> **WORK REQUIRED**
When you reach the line containing "Educação (164, 996)" in the data below, begin returning lines exactly as written, and stop once the line containing "[Fechar busca] (448, 121)" has been returned.

> **EXERCISE INPUTS**
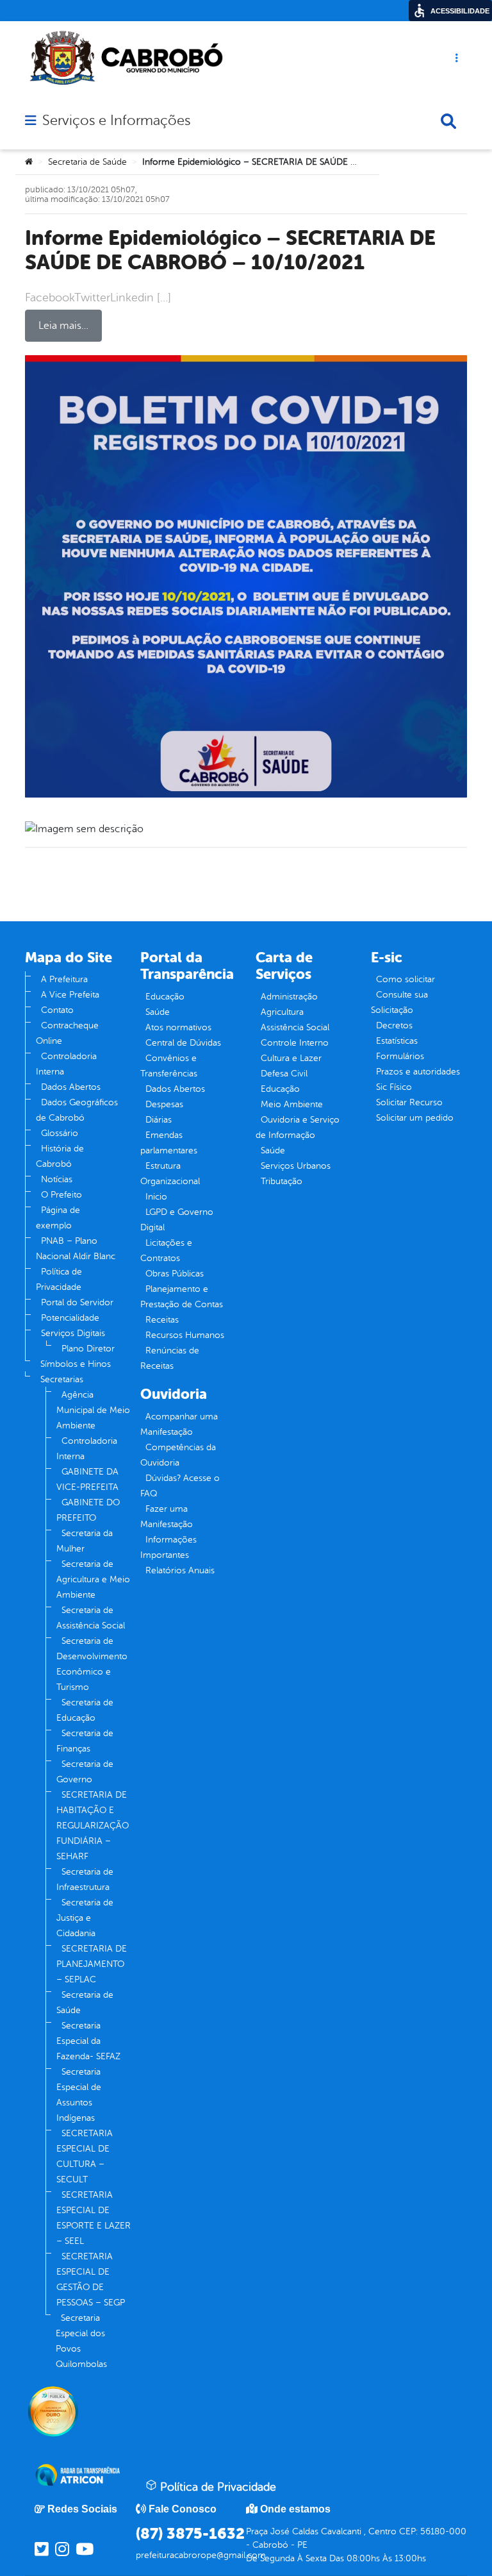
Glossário (59, 1133)
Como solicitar (405, 979)
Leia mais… (63, 325)
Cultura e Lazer (291, 1058)
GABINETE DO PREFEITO (88, 1510)
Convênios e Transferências (168, 1065)
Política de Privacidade (59, 1279)
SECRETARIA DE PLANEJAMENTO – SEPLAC (91, 1964)
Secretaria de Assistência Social (90, 1617)
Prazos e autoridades (418, 1071)
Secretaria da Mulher (84, 1540)
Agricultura (282, 1012)
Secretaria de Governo (84, 1771)
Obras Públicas (174, 1273)
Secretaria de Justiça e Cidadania (84, 1918)
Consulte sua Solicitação (399, 1002)
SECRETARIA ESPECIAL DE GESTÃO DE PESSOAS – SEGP (90, 2279)
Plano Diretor (88, 1348)
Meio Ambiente (292, 1104)
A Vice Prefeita (70, 994)
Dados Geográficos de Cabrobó (77, 1110)
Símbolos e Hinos (75, 1364)
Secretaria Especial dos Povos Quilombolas (81, 2341)
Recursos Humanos (184, 1335)
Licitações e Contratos (166, 1250)
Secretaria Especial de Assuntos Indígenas (78, 2095)
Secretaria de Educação (84, 1710)
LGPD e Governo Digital (176, 1219)
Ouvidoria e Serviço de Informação (298, 1127)
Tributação (281, 1181)
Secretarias (61, 1379)
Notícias (56, 1179)
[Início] (29, 162)
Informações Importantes (168, 1547)
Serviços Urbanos (296, 1166)
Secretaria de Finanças (84, 1740)
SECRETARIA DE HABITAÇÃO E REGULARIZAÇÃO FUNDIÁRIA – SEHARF (92, 1825)
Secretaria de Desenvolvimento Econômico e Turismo (91, 1664)
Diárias (158, 1120)
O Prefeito (61, 1195)
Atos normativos (178, 1027)
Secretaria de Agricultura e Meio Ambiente (93, 1579)
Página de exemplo (58, 1217)
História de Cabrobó (60, 1156)
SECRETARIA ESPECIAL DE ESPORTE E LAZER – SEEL (93, 2218)
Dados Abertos (71, 1087)
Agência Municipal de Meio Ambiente (93, 1410)
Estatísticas (397, 1041)
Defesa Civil (284, 1073)
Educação (164, 996)
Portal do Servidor (77, 1302)
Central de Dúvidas (183, 1043)
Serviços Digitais (73, 1333)
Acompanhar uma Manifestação (179, 1424)
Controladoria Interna (66, 1063)
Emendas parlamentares (168, 1142)
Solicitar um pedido (415, 1118)
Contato (57, 1010)
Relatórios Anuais (180, 1570)
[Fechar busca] (448, 121)
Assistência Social (295, 1027)
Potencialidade (70, 1318)
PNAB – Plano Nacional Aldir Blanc (75, 1248)
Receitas (162, 1320)
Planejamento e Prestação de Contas (181, 1296)
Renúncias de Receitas (169, 1358)
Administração (289, 996)
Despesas (164, 1104)
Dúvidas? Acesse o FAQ (180, 1485)
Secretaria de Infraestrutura (84, 1879)
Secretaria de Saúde (87, 162)
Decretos (394, 1025)
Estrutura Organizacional (170, 1173)
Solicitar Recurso (409, 1102)
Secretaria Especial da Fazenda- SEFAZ (88, 2041)
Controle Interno (295, 1043)
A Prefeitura (64, 979)
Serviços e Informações (116, 120)
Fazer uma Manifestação (166, 1516)
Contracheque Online (67, 1033)
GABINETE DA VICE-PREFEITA (87, 1479)
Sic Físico (394, 1087)
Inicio (156, 1196)
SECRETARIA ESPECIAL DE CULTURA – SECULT (84, 2156)
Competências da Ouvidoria (178, 1455)
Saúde (157, 1012)
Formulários (400, 1056)
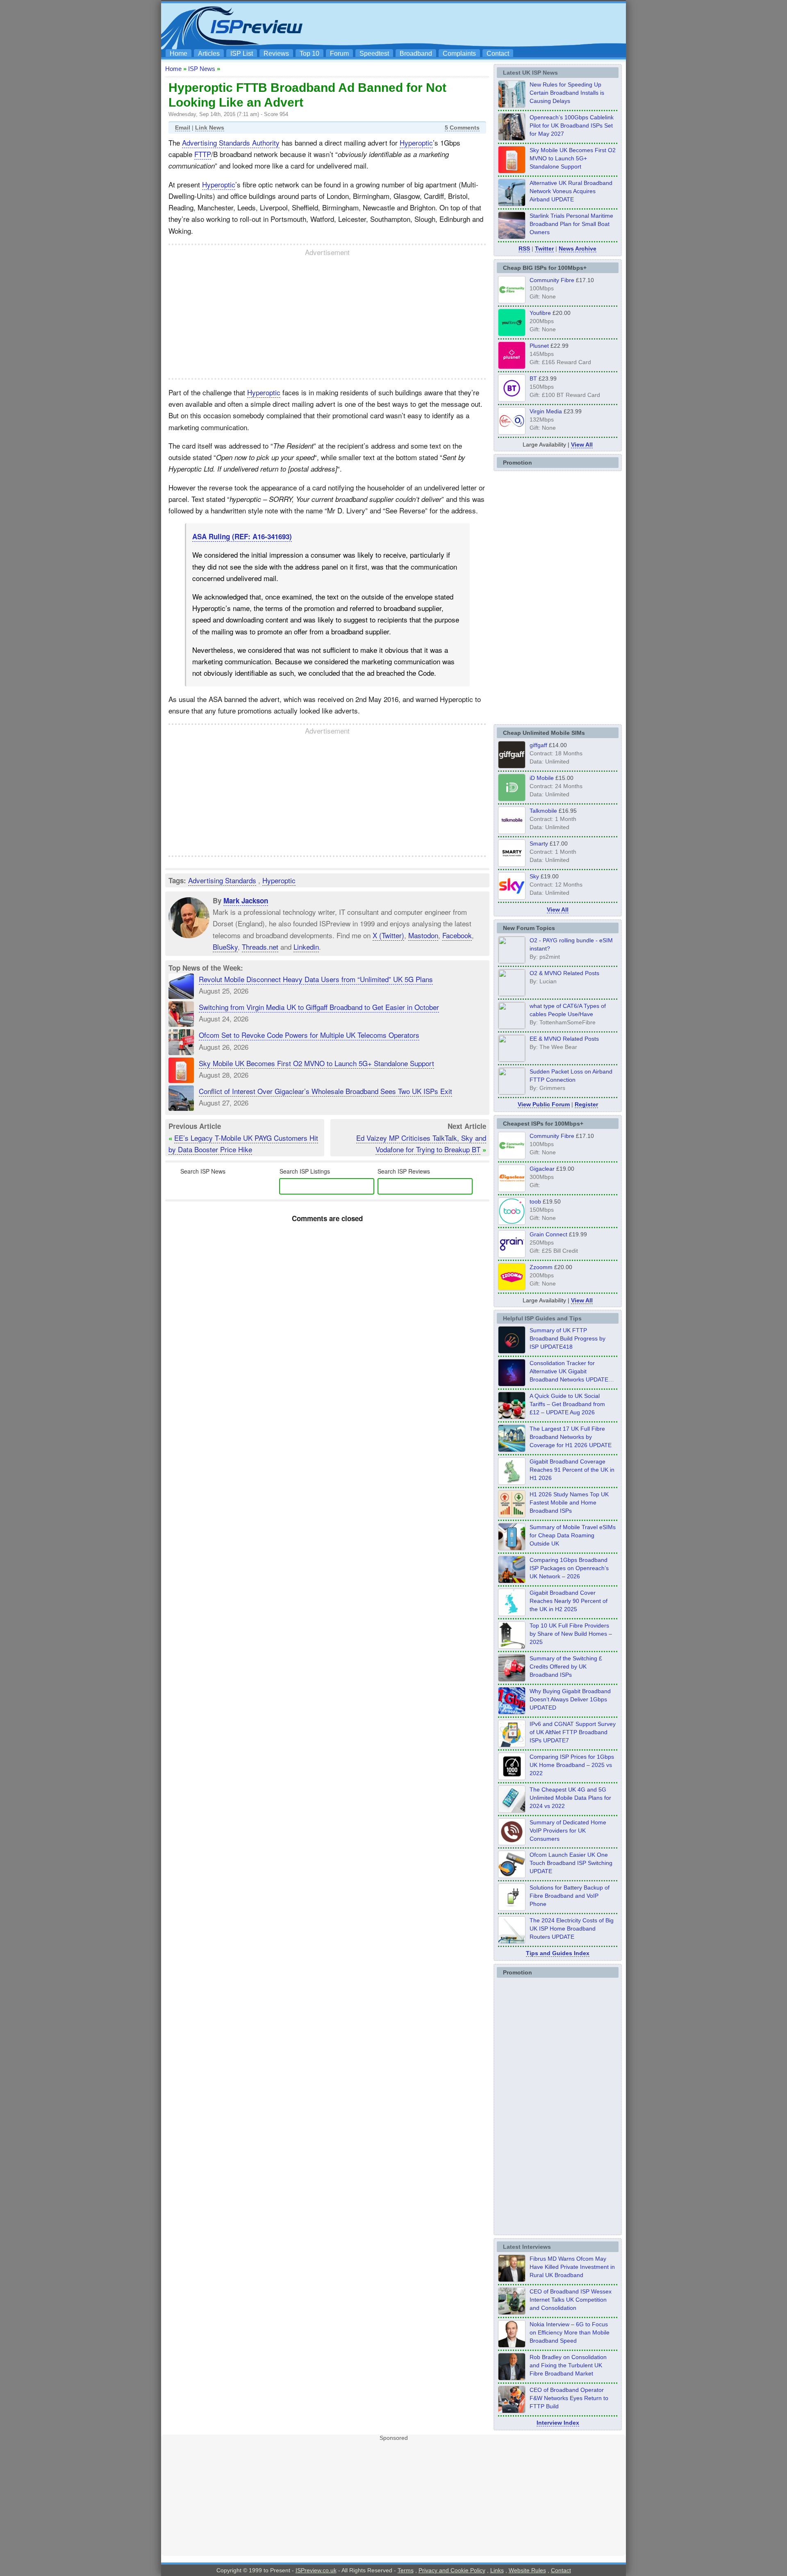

> **ANSWER SECTION**
Educação (164, 996)
Portal do Servidor (77, 1302)
Central de Dúvidas (183, 1043)
Serviços Digitais (73, 1333)
Acompanhar uma Manifestação (179, 1424)
Controladoria Interna (66, 1063)
Emendas parlamentares (168, 1142)
Solicitar um pedido (415, 1118)
Contato (57, 1010)
Relatórios Anuais (180, 1570)
[Fechar busca] (448, 121)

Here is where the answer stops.